* What is required: The answer is the set of lines that include "screenshot", copied from the data below.

* Working data:
.....

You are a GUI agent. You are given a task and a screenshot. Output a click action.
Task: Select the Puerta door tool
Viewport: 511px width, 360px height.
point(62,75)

.....

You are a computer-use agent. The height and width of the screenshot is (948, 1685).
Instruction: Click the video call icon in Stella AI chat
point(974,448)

.....

* Worked solution:
You are a GUI agent. You are given a task and a screenshot. Output a click action.
You are a computer-use agent. The height and width of the screenshot is (948, 1685).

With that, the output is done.